Fifth, patients who complained of an airway obstruction at the time of cast removal were significantly more likely to end up requiring revision rhinoplasty surgery as described above. At our department, casts are generally removed seven days postreduction, and we typically wait for 3 months posttraumatically before the indication for secondary rhinoplasty is made. Considering our findings regarding airway obstruction, it might be beneficial to discuss an increased risk for the need of secondary rhinoplasty with the patient already at the time of splint removal if airway obstruction is present. But, of course, airway obstruction at this point might also still be due to swelling.

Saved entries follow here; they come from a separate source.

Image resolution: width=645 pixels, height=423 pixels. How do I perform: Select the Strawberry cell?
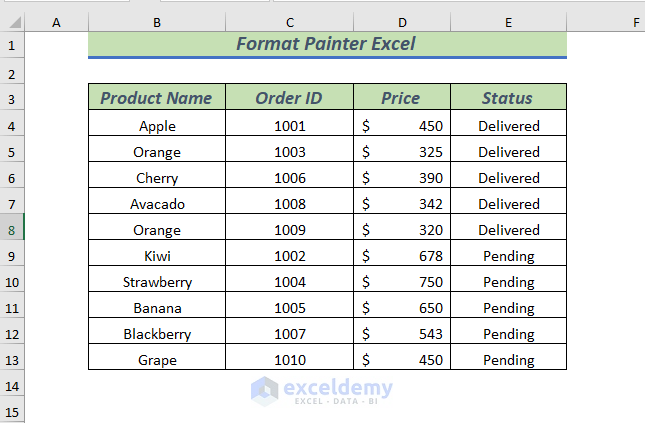pos(157,282)
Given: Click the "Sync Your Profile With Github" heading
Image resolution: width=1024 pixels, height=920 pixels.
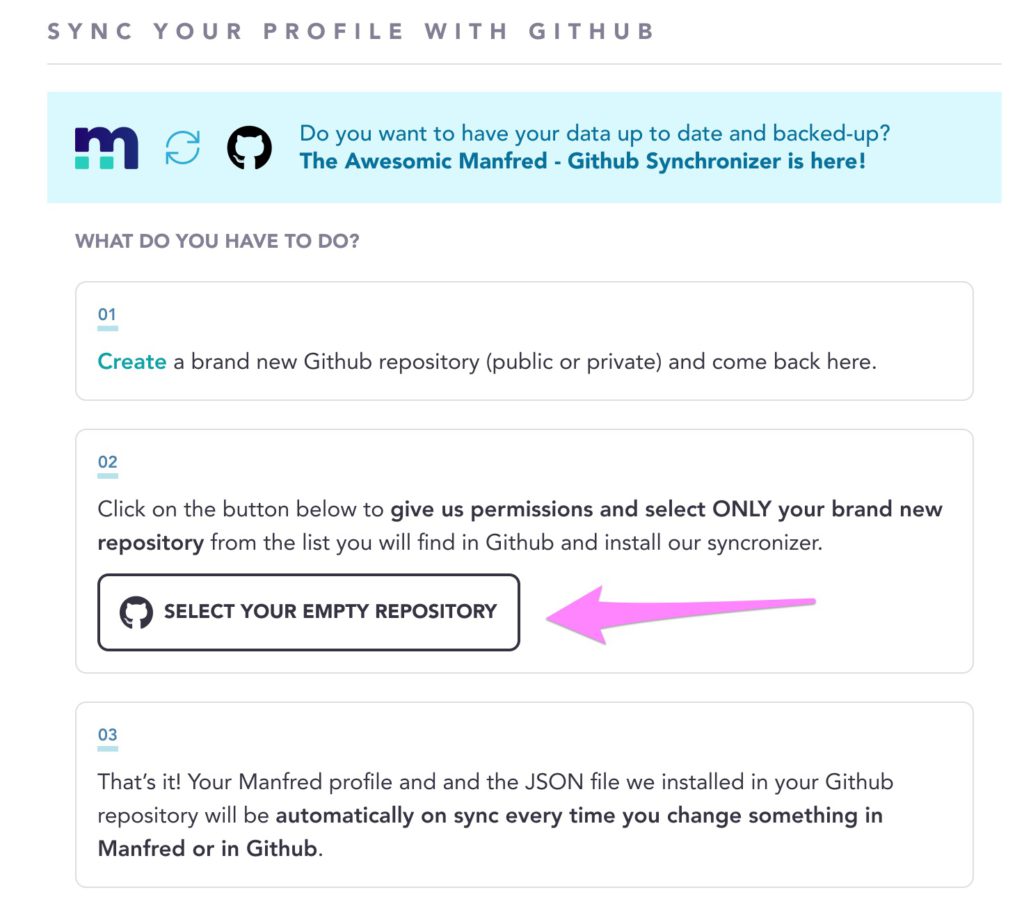Looking at the screenshot, I should [x=350, y=30].
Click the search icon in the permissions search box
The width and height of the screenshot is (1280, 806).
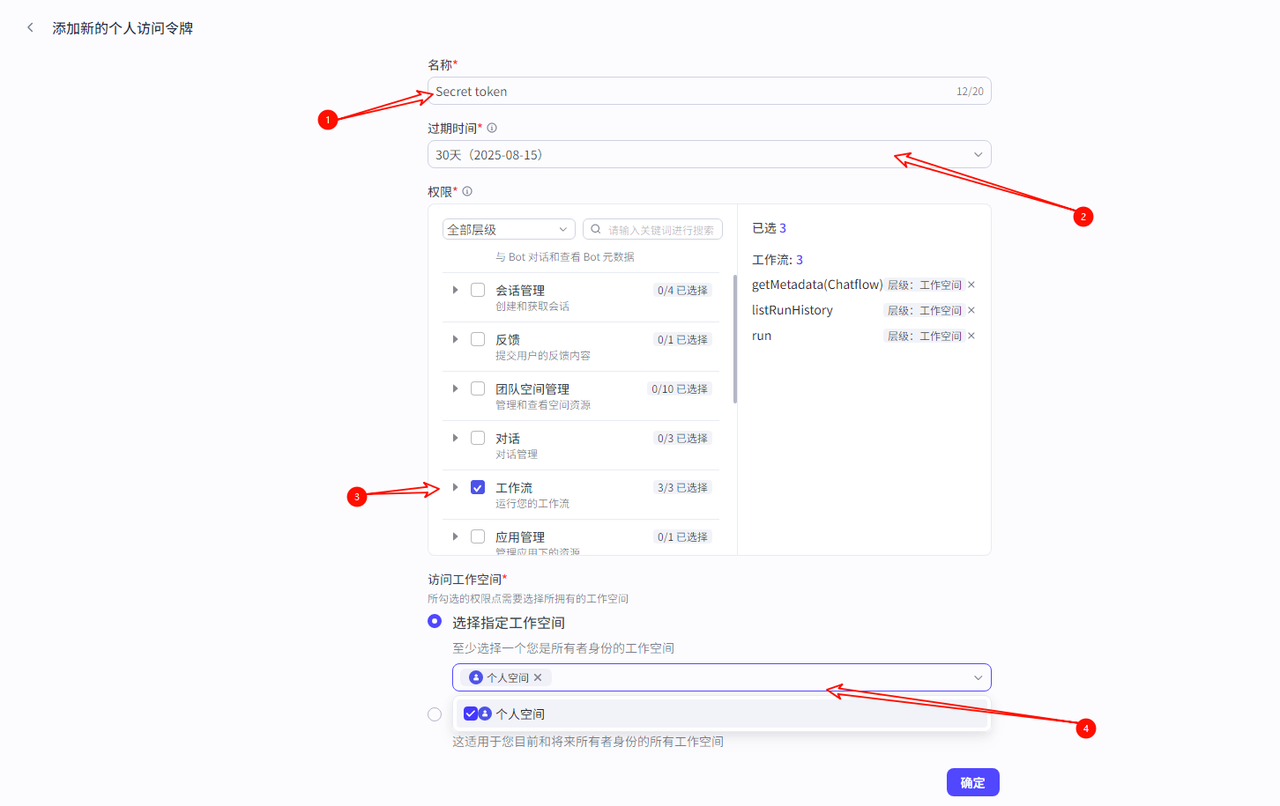596,229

There are several limitations to this study. It is a retrospective study and thus may be prone to observer bias. The conclusions need to be supported by prospective data for greater impact. Additionally, as we are presenting consecutive cases, patients were operated on by different surgeons. These adhere to a departmental standard concerning the intra- and postoperative regimes, but minor deviations based on personal preference might have been made. Additionally, it is possible that in some cases proper reduction might not have been achieved, consequently leading to residual airway obstruction or aesthetic deformity. This could, of course, not be identified in this retrospective analysis. It should be noted that the success of closed reduction was assessed only clinically. A computed tomography scan would have provided an objective assessment of the reduced nasal bones but that would not have been justified in our opinion in this early (median patient age was 30 years (IQR 23–45 years)) patient cohort. A purely clinical assessment is by definition prone to observer bias. However, it is common practice for the reduction of isolated fractures of the nasal bone, as well as objective measurements of nasal appearance and function, especially in the form of a patient reported outcome measurement, such as the 10-Item Standardized Cosmesis and Health Nasal Outcomes Survey (SCHNOS) for these patients at the time of injury and at the final postoperative assessment are not available for this patient cohort, leading to a partly subjective assessment by the treating surgeon. A detailed assessment of the relative bony vs. cartilaginous contributions to the nasal skeleton was not performed for this cohort. This might have been a factor that contributed to the need for revision, and it itself could have been a significant contributor to closed reduction failure, and also, the pretraumatic nasal configuration of patients who ended up requiring revision rhinoplasty was not available; thus, minor, asymptomatic airway obstructions might have been present pretraumatically (with the patient not aware of them) and were only aggravated by the fracture. Lastly, some patients were lost to follow-up and may have undergone revision rhinoplasty elsewhere.

Even though closed reduction of nasal fractures is frequently considered a straightforward procedure, a significant number of these patients will require secondary revision rhinoplasty. Associated nasal septal fractures may present a risk factor for the need for secondary revision surgery. Subjective airway obstruction at the time of cast removal after closed reduction was found to be predictive of revision rhinoplasty later on. Prospective studies are required to support the findings of this investigation.

Approval to perform the study was given by the Cantonal Ethics Committee of Zurich.

Switzerland (Ethical Approval ID 2020-00349). All patients gave written consent for data evaluation. Patients whose photographs are shown gave written consent to show full-face photographs.